## Task goal
List every line below that contains the string "panel", and copy each one in full.

## Data
┄┄┄┄┄┄┄┄┄┄
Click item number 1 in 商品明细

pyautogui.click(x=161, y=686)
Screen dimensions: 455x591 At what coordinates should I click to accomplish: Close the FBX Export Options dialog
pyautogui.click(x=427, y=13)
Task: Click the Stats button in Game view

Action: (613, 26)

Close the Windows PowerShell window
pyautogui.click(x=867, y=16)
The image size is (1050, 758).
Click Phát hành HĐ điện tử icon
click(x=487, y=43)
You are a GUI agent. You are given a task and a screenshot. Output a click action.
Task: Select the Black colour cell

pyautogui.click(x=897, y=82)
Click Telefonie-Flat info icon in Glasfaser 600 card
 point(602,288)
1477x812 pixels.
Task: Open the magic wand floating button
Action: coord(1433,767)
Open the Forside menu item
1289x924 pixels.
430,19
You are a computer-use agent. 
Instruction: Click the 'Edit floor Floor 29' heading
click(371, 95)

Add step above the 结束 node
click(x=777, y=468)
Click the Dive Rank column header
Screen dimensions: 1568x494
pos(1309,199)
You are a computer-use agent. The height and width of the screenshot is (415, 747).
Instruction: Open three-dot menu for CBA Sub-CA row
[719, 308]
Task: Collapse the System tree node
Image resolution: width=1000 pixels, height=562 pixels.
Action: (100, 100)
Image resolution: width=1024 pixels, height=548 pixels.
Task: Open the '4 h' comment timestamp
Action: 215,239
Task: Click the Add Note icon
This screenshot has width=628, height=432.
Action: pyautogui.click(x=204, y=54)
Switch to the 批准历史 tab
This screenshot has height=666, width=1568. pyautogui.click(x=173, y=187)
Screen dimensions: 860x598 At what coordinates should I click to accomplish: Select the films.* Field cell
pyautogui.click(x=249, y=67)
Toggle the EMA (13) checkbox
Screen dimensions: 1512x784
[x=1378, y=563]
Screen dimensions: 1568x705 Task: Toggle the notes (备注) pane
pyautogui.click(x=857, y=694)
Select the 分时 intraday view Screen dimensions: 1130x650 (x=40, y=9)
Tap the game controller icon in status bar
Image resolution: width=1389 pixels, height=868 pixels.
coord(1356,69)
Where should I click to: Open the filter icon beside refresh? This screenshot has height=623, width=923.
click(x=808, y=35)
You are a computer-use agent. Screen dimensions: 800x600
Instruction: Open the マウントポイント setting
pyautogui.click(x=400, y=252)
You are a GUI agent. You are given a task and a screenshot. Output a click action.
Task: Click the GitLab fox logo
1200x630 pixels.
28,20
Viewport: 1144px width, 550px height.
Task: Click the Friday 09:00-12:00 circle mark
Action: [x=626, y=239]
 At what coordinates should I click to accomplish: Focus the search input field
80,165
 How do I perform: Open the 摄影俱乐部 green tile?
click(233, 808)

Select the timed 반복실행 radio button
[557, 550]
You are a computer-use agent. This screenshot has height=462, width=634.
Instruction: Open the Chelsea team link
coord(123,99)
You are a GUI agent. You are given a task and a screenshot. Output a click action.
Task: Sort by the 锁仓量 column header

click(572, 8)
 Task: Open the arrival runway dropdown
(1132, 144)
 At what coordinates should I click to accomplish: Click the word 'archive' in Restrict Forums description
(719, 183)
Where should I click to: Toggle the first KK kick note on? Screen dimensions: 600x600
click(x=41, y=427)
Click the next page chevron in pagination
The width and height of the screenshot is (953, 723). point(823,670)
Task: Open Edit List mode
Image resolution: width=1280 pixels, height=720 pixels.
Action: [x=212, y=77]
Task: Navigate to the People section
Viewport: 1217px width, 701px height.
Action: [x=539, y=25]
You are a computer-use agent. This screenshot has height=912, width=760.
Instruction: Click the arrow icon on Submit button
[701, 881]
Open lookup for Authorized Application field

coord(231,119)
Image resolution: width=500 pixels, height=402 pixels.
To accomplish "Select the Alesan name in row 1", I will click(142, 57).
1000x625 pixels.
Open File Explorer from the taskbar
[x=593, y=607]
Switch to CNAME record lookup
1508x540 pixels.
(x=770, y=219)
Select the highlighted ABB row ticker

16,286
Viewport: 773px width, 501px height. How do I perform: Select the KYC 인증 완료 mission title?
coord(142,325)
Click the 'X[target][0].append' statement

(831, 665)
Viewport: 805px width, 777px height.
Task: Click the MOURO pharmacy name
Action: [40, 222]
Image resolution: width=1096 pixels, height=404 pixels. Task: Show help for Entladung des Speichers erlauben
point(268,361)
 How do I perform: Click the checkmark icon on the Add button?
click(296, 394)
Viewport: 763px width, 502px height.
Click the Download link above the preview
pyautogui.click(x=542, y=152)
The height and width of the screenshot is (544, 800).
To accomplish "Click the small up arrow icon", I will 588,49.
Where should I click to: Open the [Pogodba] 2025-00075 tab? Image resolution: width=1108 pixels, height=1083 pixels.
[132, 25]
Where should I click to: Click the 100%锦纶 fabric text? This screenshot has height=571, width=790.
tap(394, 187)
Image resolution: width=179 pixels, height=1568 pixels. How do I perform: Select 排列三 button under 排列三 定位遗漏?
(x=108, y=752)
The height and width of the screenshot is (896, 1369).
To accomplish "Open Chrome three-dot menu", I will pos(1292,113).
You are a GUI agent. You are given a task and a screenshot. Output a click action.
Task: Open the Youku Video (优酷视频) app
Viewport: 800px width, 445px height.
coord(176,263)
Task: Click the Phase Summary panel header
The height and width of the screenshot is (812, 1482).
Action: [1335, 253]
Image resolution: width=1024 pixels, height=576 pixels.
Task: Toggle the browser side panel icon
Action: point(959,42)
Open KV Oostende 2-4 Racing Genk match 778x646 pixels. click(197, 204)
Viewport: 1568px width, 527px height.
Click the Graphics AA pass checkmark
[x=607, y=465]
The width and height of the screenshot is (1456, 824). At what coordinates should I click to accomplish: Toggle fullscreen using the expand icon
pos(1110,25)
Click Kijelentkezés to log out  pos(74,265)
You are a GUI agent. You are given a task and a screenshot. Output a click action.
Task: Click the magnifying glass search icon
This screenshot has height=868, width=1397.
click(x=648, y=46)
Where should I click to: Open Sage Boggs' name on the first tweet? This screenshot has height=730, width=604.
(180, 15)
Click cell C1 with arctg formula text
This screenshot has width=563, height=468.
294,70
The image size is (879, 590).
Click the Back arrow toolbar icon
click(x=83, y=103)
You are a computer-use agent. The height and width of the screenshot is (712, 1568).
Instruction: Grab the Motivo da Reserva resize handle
┄┄┄┄┄┄┄┄┄┄
## Answer to this problem
Task: Click the Phase Summary panel header
Task: Toggle the browser side panel icon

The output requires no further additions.